第十二羽【錬金講座②】

「今回作ってもらうのはネックレスよ~」

「まずメインになるのがトップ選び、主役の選択ね~。どんな飾りにするかしっかり吟味してから作成に入るのよぉ~」

「その次にチェイン、いわゆる鎖を選んでね~。主役を引き立てるためには下地だってしっかり選ばなきゃノンノン♪」

「そうしたら最後はプレゼントね! 相手に喜んでもらえるものをキチンと選べるかしらぁ~?」

 ……そんなこんなで眼前にばらまかれた装飾品の部品たち。少女たちは目を輝かせて手に取り、眺め始める。
 あんまり女子女子した雰囲気のない仲間たちだったが、こういうところはしっかりと乙女である。俺はそのヲトメチックな空間には入れず、少し外れたところからぼんやりと眺めていた。

 そんなふうに少女たちの語らいを脇に、のんびりと窓の外へ視線を巡らせる。
 そうしていると、脳裏を支配するのは、強烈な敗北感。
 俺はシャルロッテに勝利したものの、それは翼白というチートに頼った結果でしかない。
 翼白はチートスキル。
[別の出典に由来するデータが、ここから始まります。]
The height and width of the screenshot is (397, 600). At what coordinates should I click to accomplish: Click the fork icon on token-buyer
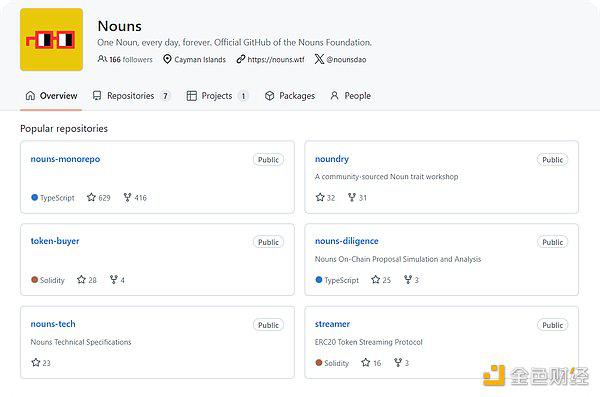click(x=114, y=279)
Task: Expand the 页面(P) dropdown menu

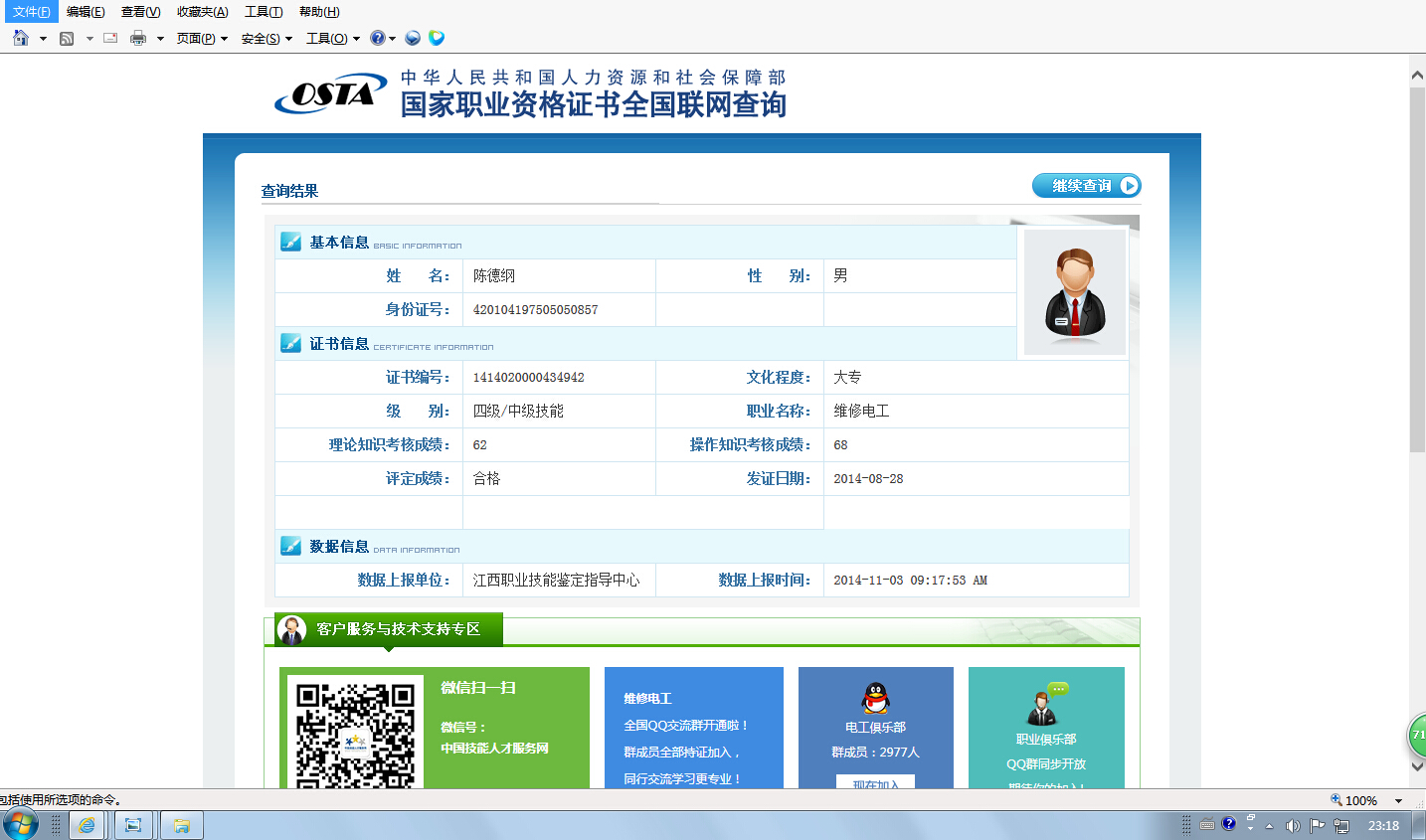Action: (202, 39)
代償として俺の心や記憶を奪って相手の魔力を吸収する。
 使う際に俺は俺の意識を失い、もう一人のツバサへと人格を譲り渡すことになる。
 人格が異なろうと、俺は俺。別に死ぬわけじゃないんだが、違和感ばかりは拭いきれるようなものでもない。
 自分が一時的とはいえ、他人になったかのような感覚になるんだ。自分が自分でなくなるようなつかみ所のない恐怖。これはなかなかに堪えるものだ。
 我思うゆえに我あり、なんて言うが、その『我』の消失は、ある種死と同義なんじゃなかろうか。
 だから俺は翼白を使いたくない。使うべきではないんだと思う。この能力は、俺に根源的な恐怖を与えるものだ。だがしかし……。
 同時に思うこともある。
 本当にそれで勝てるのか?
 この能力は使わない。こういう手段は使わない。果たして、そんな選り好みが許される状況か?
 本当にそれで勝てると、そう思っているのか?
 ……俺はその問いに未だに答えることができないでいる。

 ……なんて思っていると、少しずつ製作は進んできていた。
 各々のテーブルを見てみると、菊花は羽根をモチーフにした飾りを作っているようだ。銀板を削る作業は非常に細々としているが、菊花はその繊細な指捌きで見事に作業を進めている。
 アリシアは、……花だろうか。ちょっと女性的すぎる気もするが、それでもまぁユニセックスとも言えなくもない造形ではある。相変わらずの乙女度である。
 そして、ナズナとは言えば……、これは……。……お肉だろうか。骨付き肉っぽい造形がその小さな手に握られている。ナズナの眼はこれでもかというほどに爛々と輝いており、如何に彼女が食欲旺盛なのかが押して知れようというものだ。

「バサ兄! 他に好きな食べ物ある、……です?」

 肉が好きなのは前提として決定事項らしいな。まぁ否定はしないけどさ。

「……そうだな。あとは鶏肉、かなぁ……」
「じゃあ、あの喋る鳥のやつも作る、です!」
「……お、おう。頼んだ……」

 喋る鳥ってのは、……ひょっとして賢者のことか? 俺はナップサックに突っ込んだまま放置していた巾着袋を取り出した。ちなみにナップサックには他にもまるうさぎという生き物が入っている。名前はシロだが、まぁそれはどうでもいいか。
 俺が巾着袋を指からぶら下げていると、ボフンと音を立てて鳥が現れる。黄金色のニワトリだ。

「……なんだか不穏な空気を感じたけど、僕のことじゃないよね……?」
「……さぁな。本人に訊いてみれば良い」
「い、いや、やめとくよ。子供の純粋さは時に凶器だからね」

 ……確かにな。ナズナは純粋な子供だ。悪でも正義でもない。欲望に忠実な子供なのだ。それはああいう制作物にも現れる。
 そしてそれは、プラスにも働くし、マイナスにだって働くこともある。今回は、どうかな。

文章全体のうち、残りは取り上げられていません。